Search the entries for the word "agent". Copy each line in which it is found.

◇ ◇ ◇ ◇ ◇ ◇ ◇

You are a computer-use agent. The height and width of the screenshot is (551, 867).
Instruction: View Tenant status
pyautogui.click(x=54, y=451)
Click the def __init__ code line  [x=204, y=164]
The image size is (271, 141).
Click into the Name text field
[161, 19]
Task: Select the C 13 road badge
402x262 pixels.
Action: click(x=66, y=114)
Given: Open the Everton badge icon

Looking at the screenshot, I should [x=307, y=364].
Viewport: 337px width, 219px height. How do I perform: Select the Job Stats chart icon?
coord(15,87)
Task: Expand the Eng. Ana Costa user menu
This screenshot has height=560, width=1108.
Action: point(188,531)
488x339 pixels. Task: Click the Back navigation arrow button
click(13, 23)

◇ ◇ ◇ ◇ ◇ ◇ ◇

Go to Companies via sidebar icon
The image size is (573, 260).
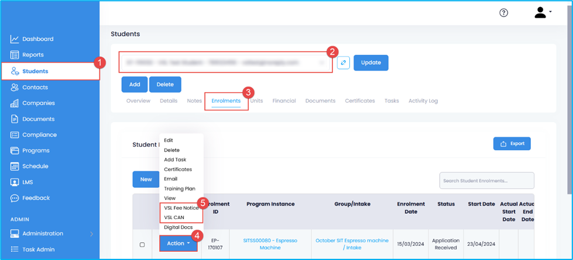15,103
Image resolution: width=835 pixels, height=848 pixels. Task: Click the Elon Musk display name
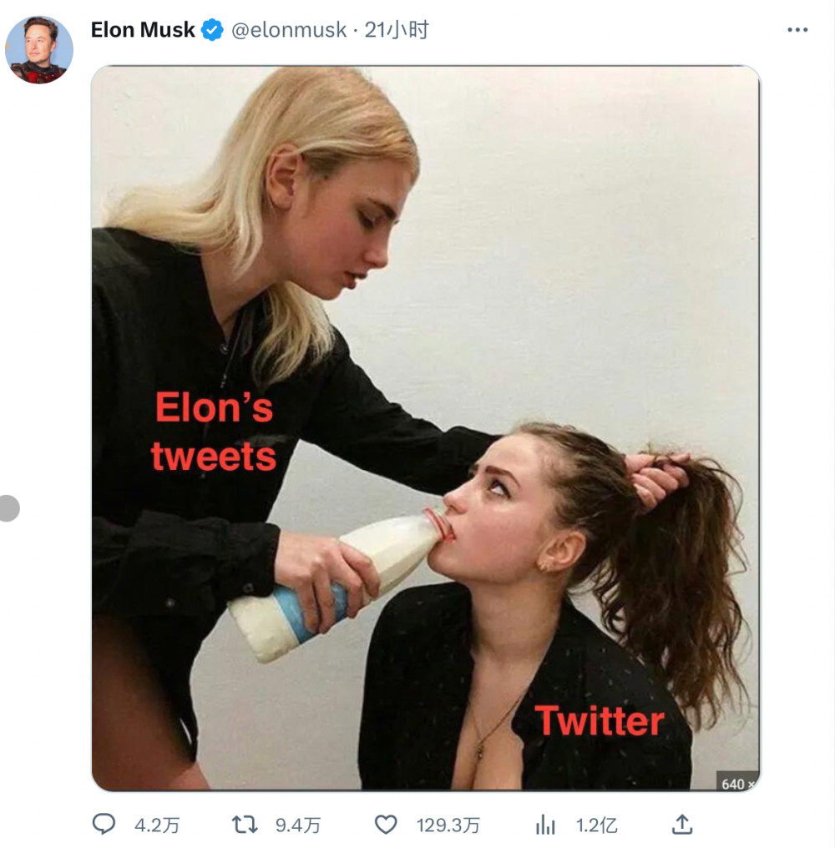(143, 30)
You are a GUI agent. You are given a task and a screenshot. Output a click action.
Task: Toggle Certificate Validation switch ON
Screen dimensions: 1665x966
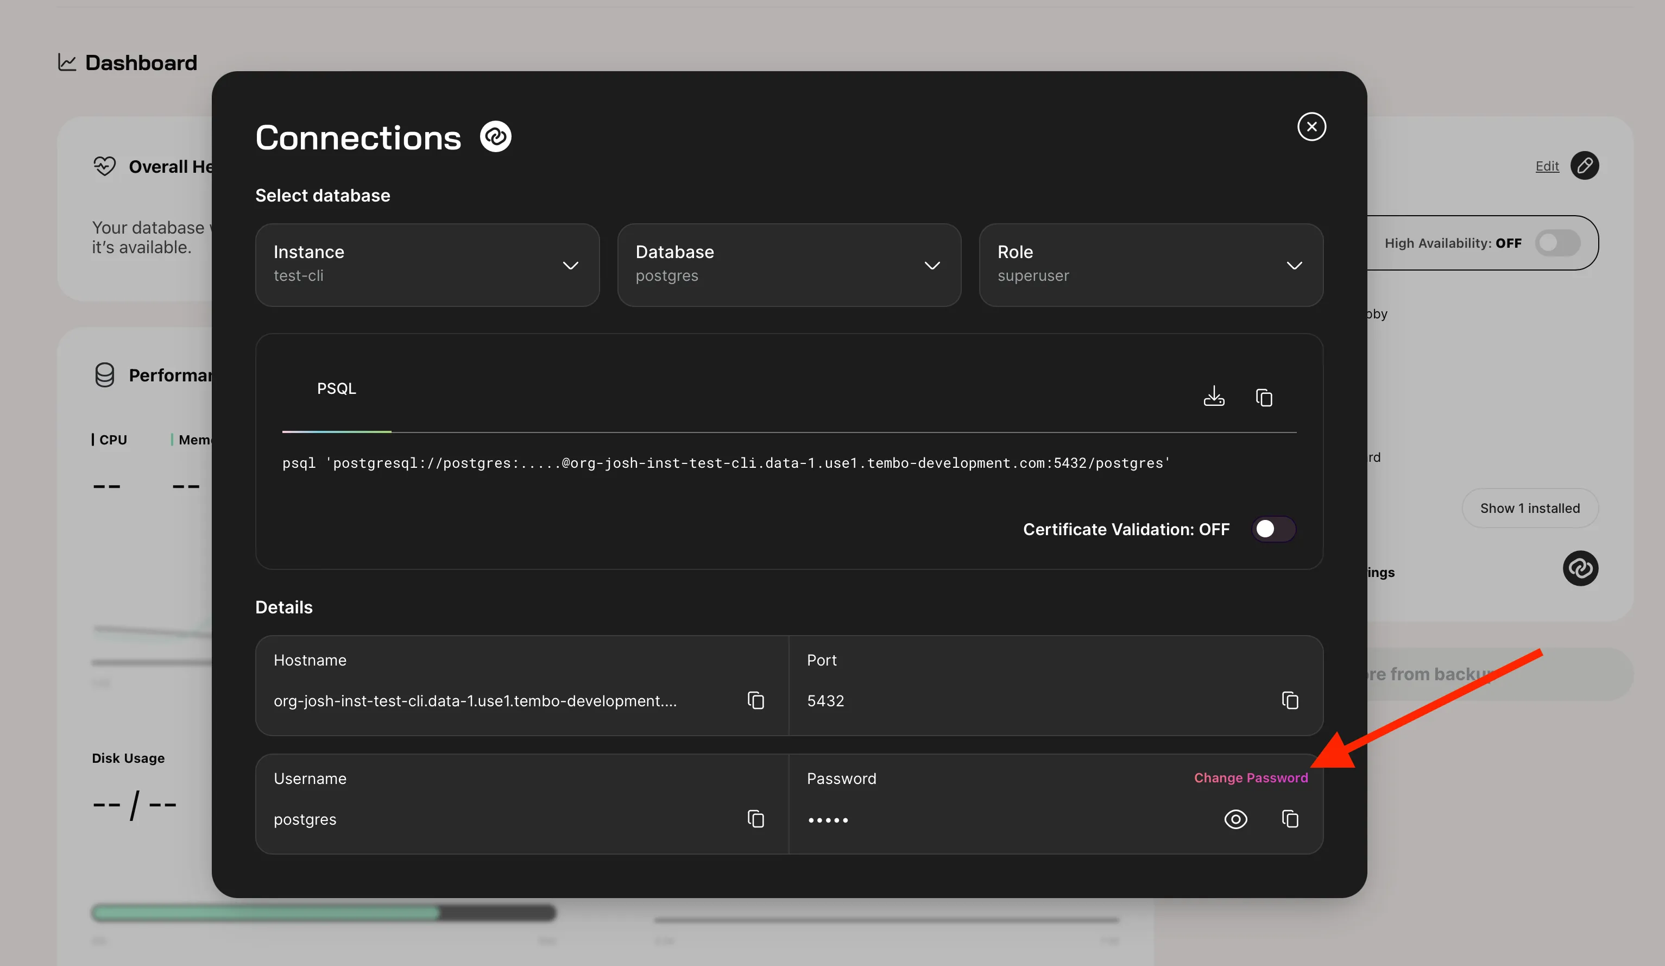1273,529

◇ ◇ ◇ ◇ ◇ ◇ ◇

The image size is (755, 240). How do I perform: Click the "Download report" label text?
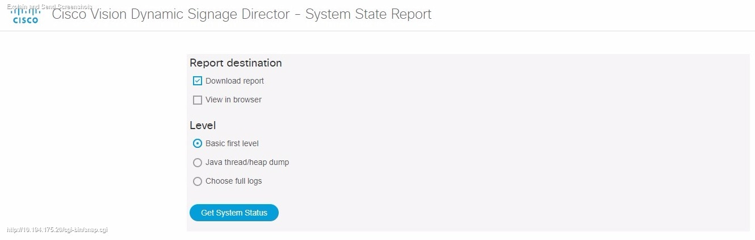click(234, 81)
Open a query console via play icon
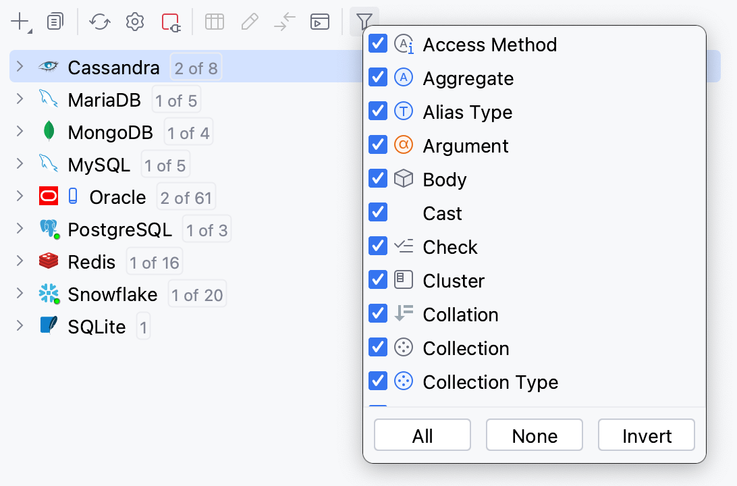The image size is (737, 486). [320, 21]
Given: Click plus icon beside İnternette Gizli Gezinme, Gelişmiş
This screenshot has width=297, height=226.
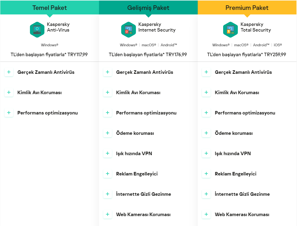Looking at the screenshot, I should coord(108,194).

◇ ◇ ◇ ◇ ◇ ◇ ◇

* TASK ANSWER:
You are a computer-use agent. The height and width of the screenshot is (551, 867).
You are a GUI agent. You are given a task and a screenshot. Output a click action.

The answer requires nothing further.